Money and Technology

Four Ways to Invest Money for Your Grandchildren

One of the best things about being a grandparent is the opportunity to set your grandchildren up for a better future. Investing money for them when they’re young gets them off to a great start thanks to the wonders of compounding interest. What options are available to you if you want to kick-start their savings? We look at four popular ways to invest money for your grandchildren.

Savings account
A savings account allows you to make regular or irregular contributions and the money is on call in case your grandchild would like to spend it on something special. You can either open the account in your grandchild’s name or your own name but held in trust for your grandchild. Rates and fees differ from bank to bank, but normally accounts in the child’s name are free of fees while they are under 18 years of age. Savings accounts offer plenty of flexibility and a great opportunity for your grandchild to learn about saving and managing their money. However, the rate of interest they earn is low compared to other forms of investment.


Term deposit
A term deposit is where you invest a set amount of money over a fixed term to earn a higher rate of interest. Usually, a term deposit will require a minimum investment of $1,000, but balances over $5,000 or $10,000 may attract a better rate of return. Most banks offer investment terms from 30 days to five years. You can’t add to or withdraw from a term deposit during that period (it is possible to break a term investment in an emergency, but you will lose some of your interest). Most term deposits longer than six months allow you to compound your interest on a monthly or three-monthly basis, increasing your return because you then earn interest on the interest. While term deposits generally offer better returns than on-call savings accounts, interest rates are currently at record lows due to the 1% official cash rate.

Managed funds
A managed fund is where your money is put in a pool with that of other investors and invested by the fund manager in a range of assets like shares and property. Managed funds can generate a higher rate of return than a term deposit, but also carry the risk of negative returns (getting back less than you invested) due to fluctuations in the financial markets. There are different types of managed funds, with investment strategies ranging from conservative to aggressive. Generally, conservative funds carry a lower rate of return and a lower risk profile, while at the other end of the scale, aggressive funds aim for a higher return but have a higher risk profile. Managed funds have higher fees than term investments.

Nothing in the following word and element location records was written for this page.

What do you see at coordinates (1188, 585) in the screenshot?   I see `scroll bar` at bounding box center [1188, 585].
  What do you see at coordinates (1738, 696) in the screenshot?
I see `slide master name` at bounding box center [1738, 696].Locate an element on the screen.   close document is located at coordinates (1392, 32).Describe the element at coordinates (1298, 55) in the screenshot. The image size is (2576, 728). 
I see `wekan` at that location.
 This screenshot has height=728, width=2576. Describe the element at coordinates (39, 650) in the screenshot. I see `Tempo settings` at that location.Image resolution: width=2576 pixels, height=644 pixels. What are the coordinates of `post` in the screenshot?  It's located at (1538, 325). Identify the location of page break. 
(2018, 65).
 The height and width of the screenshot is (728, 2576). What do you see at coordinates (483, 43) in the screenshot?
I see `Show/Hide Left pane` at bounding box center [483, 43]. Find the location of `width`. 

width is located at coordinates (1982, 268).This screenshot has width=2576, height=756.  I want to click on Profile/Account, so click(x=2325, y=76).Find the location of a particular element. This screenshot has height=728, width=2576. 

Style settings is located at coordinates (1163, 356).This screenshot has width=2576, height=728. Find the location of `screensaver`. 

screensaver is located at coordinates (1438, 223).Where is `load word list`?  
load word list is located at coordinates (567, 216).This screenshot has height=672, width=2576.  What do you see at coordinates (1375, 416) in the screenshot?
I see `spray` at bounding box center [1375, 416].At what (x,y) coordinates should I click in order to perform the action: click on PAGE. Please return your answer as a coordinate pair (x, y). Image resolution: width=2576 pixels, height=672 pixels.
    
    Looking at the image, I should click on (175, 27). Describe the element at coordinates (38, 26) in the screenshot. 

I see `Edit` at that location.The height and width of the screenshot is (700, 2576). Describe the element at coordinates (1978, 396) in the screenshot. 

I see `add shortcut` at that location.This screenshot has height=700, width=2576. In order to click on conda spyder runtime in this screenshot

New Zealand’s retirement savings scheme, KiwiSaver, is a managed fund available to permanent New Zealand residents that has additional benefits. The money is locked in until your grandchild buys their first home, at which stage they may be able to use all bar $1000 of the money towards their deposit. Other than that, the money is locked away until they are 65. Once your grandchild turns 18, they will become eligible for the annual government contribution (currently up to $521.43). When they start working, they will be required to put a percentage of their salary into their KiwiSaver account. Your grandchild’s legal guardians must open the KiwiSaver account for them, but once it is open, you can make random or regular contributions of any amount. Opening a KiwiSaver account needs to be done through a registered fund manager – some providers have recently started offering a lower-fee option for children.

Regardless of which option you choose to invest money for your grandchild, you will need to provide documentation to open their account – usually their birth certificate or passport. If you are looking to invest large sums, or in any scheme that carries an element of risk (such as a managed fund), it’s advisable to speak to an Authorised Financial Adviser who will help you decide which investment method is best for you and your grandchild.